### PASSAGE PROVIDED
— Start —
An hour before dawn on 29 November there began an odyssey involving finally about a hundred men of Major Wallace’s 3d Battalion that was to have marked effect upon the push to the Roer. At that hour, Companies I and K moved northward through the darkness along either side of the Gereonsweiler-Lindern road. Stripped down to gas masks and essentials—rifle belts, two bandoleers of ammunition, and three bars of chocolate D ration per man—these companies were imbued with one idea: speed. Get across the mile of open ground to Lindern before daylight.

German fire at first was hesitant. A flare here, a burp gun there, a mortar shell or two. Yet sometimes even one bullet can be fateful. That was the case when a stray bullet cut the aerial of Company K’s SCR-300. Though the radio operator fell back to the end of the column to pick up a spare, no one saw him again. That incident was to assume more and more importance as the attack progressed.

At the antitank ditch which stretched from Beeck to Lindern, two leading platoons of Company K and one of Company I ran, jumped, fell, crawled, and slithered across. Don’t hold up in the ditch, their leaders had told them time after time; German mortars and artillery could ruin you there.
— End —
### INSTRUCTION
Return the passage on the 3d Battalion's dawn push toward Lindern word for word, in full.

Stored records
— Start —
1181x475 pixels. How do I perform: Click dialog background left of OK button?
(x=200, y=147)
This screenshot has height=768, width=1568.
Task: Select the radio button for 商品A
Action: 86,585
— End —
### SOLUTION FOR THIS EXERCISE
An hour before dawn on 29 November there began an odyssey involving finally about a hundred men of Major Wallace’s 3d Battalion that was to have marked effect upon the push to the Roer. At that hour, Companies I and K moved northward through the darkness along either side of the Gereonsweiler-Lindern road. Stripped down to gas masks and essentials—rifle belts, two bandoleers of ammunition, and three bars of chocolate D ration per man—these companies were imbued with one idea: speed. Get across the mile of open ground to Lindern before daylight.

German fire at first was hesitant. A flare here, a burp gun there, a mortar shell or two. Yet sometimes even one bullet can be fateful. That was the case when a stray bullet cut the aerial of Company K’s SCR-300. Though the radio operator fell back to the end of the column to pick up a spare, no one saw him again. That incident was to assume more and more importance as the attack progressed.

At the antitank ditch which stretched from Beeck to Lindern, two leading platoons of Company K and one of Company I ran, jumped, fell, crawled, and slithered across. Don’t hold up in the ditch, their leaders had told them time after time; German mortars and artillery could ruin you there.